Write all of the entries again. Keep them exactly as they are.

» **Information provided**:
+++
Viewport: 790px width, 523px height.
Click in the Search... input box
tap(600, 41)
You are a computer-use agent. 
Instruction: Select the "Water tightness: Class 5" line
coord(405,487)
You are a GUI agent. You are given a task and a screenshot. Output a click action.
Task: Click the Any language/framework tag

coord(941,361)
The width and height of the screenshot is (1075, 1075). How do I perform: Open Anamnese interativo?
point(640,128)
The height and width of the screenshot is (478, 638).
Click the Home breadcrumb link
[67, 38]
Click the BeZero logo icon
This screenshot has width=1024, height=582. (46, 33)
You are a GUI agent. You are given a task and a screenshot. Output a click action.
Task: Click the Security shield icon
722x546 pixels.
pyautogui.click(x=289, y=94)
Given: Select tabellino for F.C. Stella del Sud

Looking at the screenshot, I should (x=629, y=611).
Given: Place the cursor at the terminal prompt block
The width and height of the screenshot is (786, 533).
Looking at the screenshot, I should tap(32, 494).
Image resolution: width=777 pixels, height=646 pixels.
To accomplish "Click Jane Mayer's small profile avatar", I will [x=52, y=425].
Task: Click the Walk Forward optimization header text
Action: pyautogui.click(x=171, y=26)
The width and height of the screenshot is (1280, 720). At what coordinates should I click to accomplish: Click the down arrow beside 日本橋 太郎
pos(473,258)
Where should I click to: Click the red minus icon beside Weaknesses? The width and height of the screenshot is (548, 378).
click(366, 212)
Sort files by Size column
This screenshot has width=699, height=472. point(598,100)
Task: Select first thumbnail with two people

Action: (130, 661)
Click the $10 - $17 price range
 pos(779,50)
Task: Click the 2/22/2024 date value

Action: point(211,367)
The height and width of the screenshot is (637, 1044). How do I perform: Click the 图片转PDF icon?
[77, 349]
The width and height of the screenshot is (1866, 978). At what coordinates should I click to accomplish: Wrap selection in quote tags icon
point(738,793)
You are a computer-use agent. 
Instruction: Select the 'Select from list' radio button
+++
» **Solution for this exercise**:
Viewport: 790px width, 523px height.
Click in the Search... input box
tap(600, 41)
You are a computer-use agent. 
Instruction: Select the "Water tightness: Class 5" line
coord(405,487)
You are a GUI agent. You are given a task and a screenshot. Output a click action.
Task: Click the Any language/framework tag

coord(941,361)
The width and height of the screenshot is (1075, 1075). How do I perform: Open Anamnese interativo?
point(640,128)
The height and width of the screenshot is (478, 638).
Click the Home breadcrumb link
[67, 38]
Click the BeZero logo icon
This screenshot has width=1024, height=582. (46, 33)
You are a GUI agent. You are given a task and a screenshot. Output a click action.
Task: Click the Security shield icon
722x546 pixels.
pyautogui.click(x=289, y=94)
Given: Select tabellino for F.C. Stella del Sud

Looking at the screenshot, I should (x=629, y=611).
Given: Place the cursor at the terminal prompt block
The width and height of the screenshot is (786, 533).
Looking at the screenshot, I should tap(32, 494).
Image resolution: width=777 pixels, height=646 pixels.
To accomplish "Click Jane Mayer's small profile avatar", I will [x=52, y=425].
Task: Click the Walk Forward optimization header text
Action: pyautogui.click(x=171, y=26)
The width and height of the screenshot is (1280, 720). At what coordinates should I click to accomplish: Click the down arrow beside 日本橋 太郎
pos(473,258)
Where should I click to: Click the red minus icon beside Weaknesses? The width and height of the screenshot is (548, 378).
click(366, 212)
Sort files by Size column
This screenshot has width=699, height=472. point(598,100)
Task: Select first thumbnail with two people

Action: (130, 661)
Click the $10 - $17 price range
 pos(779,50)
Task: Click the 2/22/2024 date value

Action: point(211,367)
The height and width of the screenshot is (637, 1044). How do I perform: Click the 图片转PDF icon?
[77, 349]
The width and height of the screenshot is (1866, 978). At what coordinates should I click to accomplish: Wrap selection in quote tags icon
point(738,793)
You are a computer-use agent. 
Instruction: Select the 'Select from list' radio button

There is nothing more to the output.